Tout savoir sur le conseil de défense écologique d'Emmanuel Macron

Emmanuel Macron lors du grand débat centré sur l'écologie à Gréoux-les-Bains (Alpes-de-Haute-Provence) Emmanuel Macron lors du grand débat centré sur l'écologie à Gréoux-les-Bains (Alpes-de-Haute-Provence)[Claude Paris / POOL / AFP]

Le début des actes pour la planète ? Alors qu'il donnait sa conférence de presse pour fixer le cap du gouvernement après le grand débat national, Emmanuel Macron a annoncé le 25 avril la création d'un «conseil de défense écologique» (CDE) pour répondre à la crise climatique. Ce nouvel organe se réunira le 23 mai à l'Élysée pour la première fois.

Quel fonctionnement ?

Le CDE sera donc une réunion sous l'autorité d'Emmanuel Macron, et rassemblera une petite dizaine de ministres, qui ne seront pas toujours les mêmes au fil de l'année, ainsi que d'autres membres de l'administration étatique. Le but de ces réunions sera de fixer des objectifs, «d'arbitrer des décisions concrètes et chaque ministre devra y rendre des comptes», a récemment assuré François de Rugy, ministre de l'Écologie, au Parisien. L'idée étant notamment de progresser dans la diminution des gaz à effet de serre pour respecter les accords de Paris fixés en 2016, alors qu'Emmanuel Macron est régulièrement critiqué pour son manque d'action sur le dossier de l'écologie. Autre mission fixée par la feuille de route présidentielle : «la préservation de la biodiversité et (la) protection des milieux et ressources naturels». Si ces réunions auront lieu «régulièrement», on ne sait pas encore si elles seront mensuelles ou plus espacées dans le temps.

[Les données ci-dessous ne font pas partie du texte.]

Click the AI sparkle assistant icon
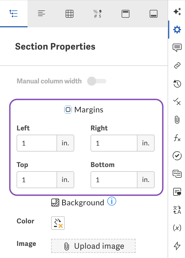 (x=177, y=11)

Une pure stratégie électorale ? 

Certains opposants au parti présidentiel ont grincé des dents à l'annonce de la première réunion de ce CDE. Yannick Jadot, tête de liste Europe Écologie-Les Verts pour les élections européennes du 26 mai, estime en effet que celle-ci tombe à pic pour lui voler des voix. Il est vrai que la première réunion intervient trois jours seulement avec le scrutin. «La stratégie c’est de ratisser le vote écolo, pas de sauver le climat», a ainsi regretté le candidat. 

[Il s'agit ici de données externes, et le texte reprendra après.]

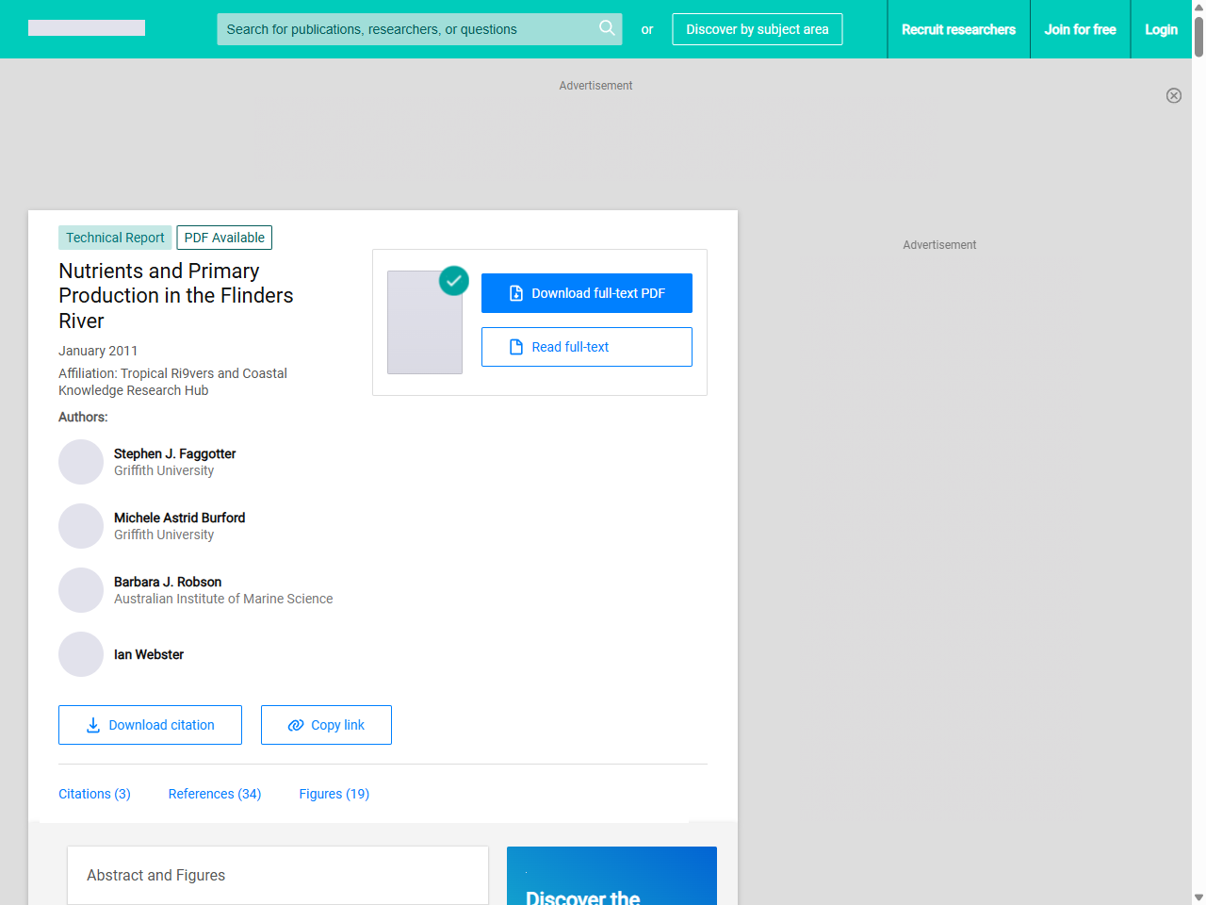Switch to Citations (3) tab
Screen dimensions: 1206x905
tap(94, 794)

DES CITOYENS TIRÉS AU SORT 

En parallèle de ces réunions, une assemblée de 150 citoyens tirés au sort sera mise en place d'ici à la fin du mois de juin, et devra proposer des pistes pour mieux lutter contre le réchauffement climatique. Les sélectionnés se réuniront un week-end sur trois pendant six mois afin d'auditionner des experts sur les questions climatiques et de trouver les solutions les plus à même de répondre aux injonctions des accords de Paris.

Cependant, ils n'auront pas toute latitude dans leurs propositions. L'assemblée devra se mettre d'accord sur celles-ci par vote à la majorité absolue, et chaque dépense devra être couverte par une recette, afin de limiter le coût pour l'État. Mais si toutes les cases sont remplies, les propositions seront «soit directement mises en oeuvre, soit soumises au vote du Parlement, soit à celui du peuple par référendum». Une manière d'inclure un peu plus les citoyens dans le système décisionnel, sans complètement aller dans le sens des gilets jaunes, qui demandaient plutôt un référendum d'initiative citoyenne sur les grands dossiers. 

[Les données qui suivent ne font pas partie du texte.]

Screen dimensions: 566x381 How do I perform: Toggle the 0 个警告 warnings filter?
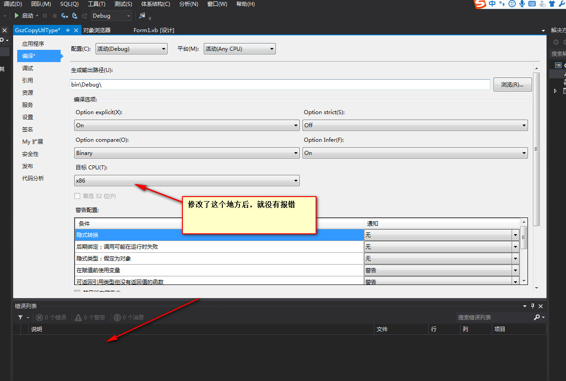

Un système réutilisé par la suite ?

François de Rugy a en effet assuré que ce système participatif était «un test grandeur nature pour le gouvernement». Car si c'est la première fois que les citoyens seront à ce point mis en avant dans le processus de décision politique, il se pourrait bien que cela devienne une habitude sur les grands sujets. La question de systématiser ce fonctionnement pourrait donc être soumise lors de l'écriture de la nouvelle loi constitutionnelle, l'un des grands chantiers souhaité par Emmanuel Macron depuis sa prise de fonction.